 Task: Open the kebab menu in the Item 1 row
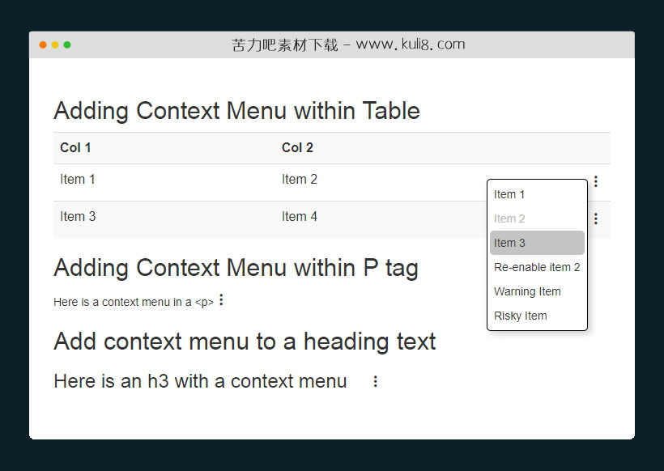(596, 182)
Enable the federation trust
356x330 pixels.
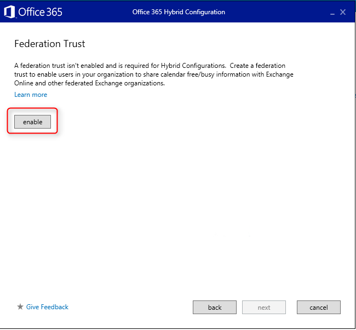click(x=32, y=122)
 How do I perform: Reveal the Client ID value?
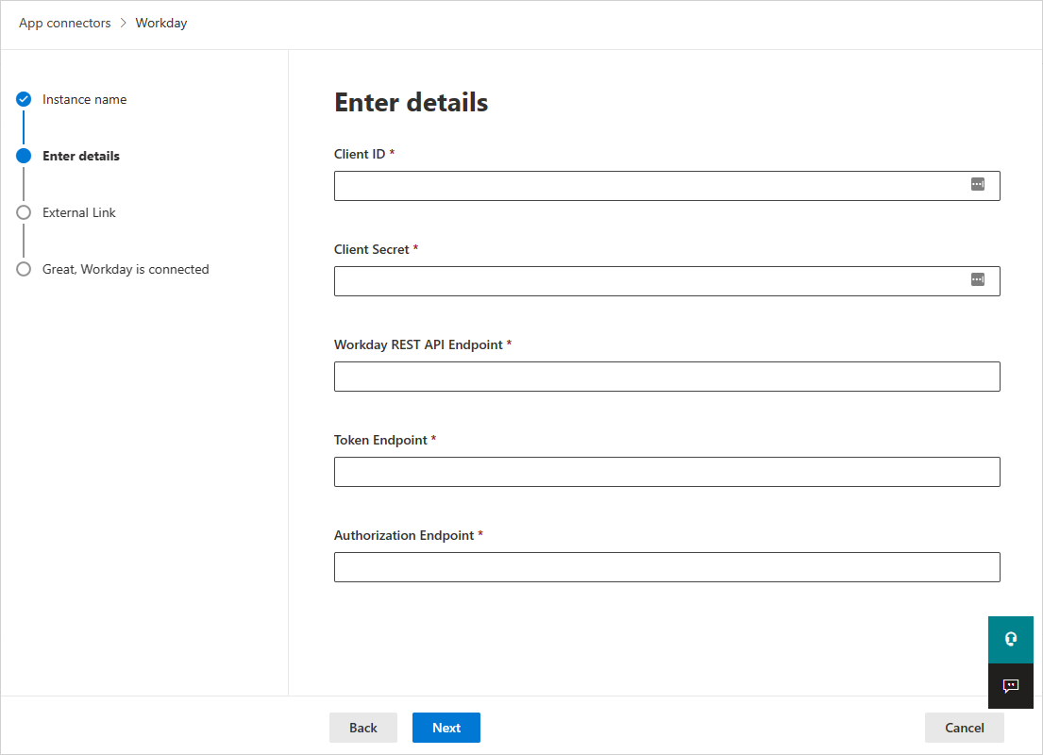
|---|
◆ **Exercise task**: Return every line from the entries above that contains the word "Client".

◆ **Solved problem**:
 How do I perform: Reveal the Client ID value?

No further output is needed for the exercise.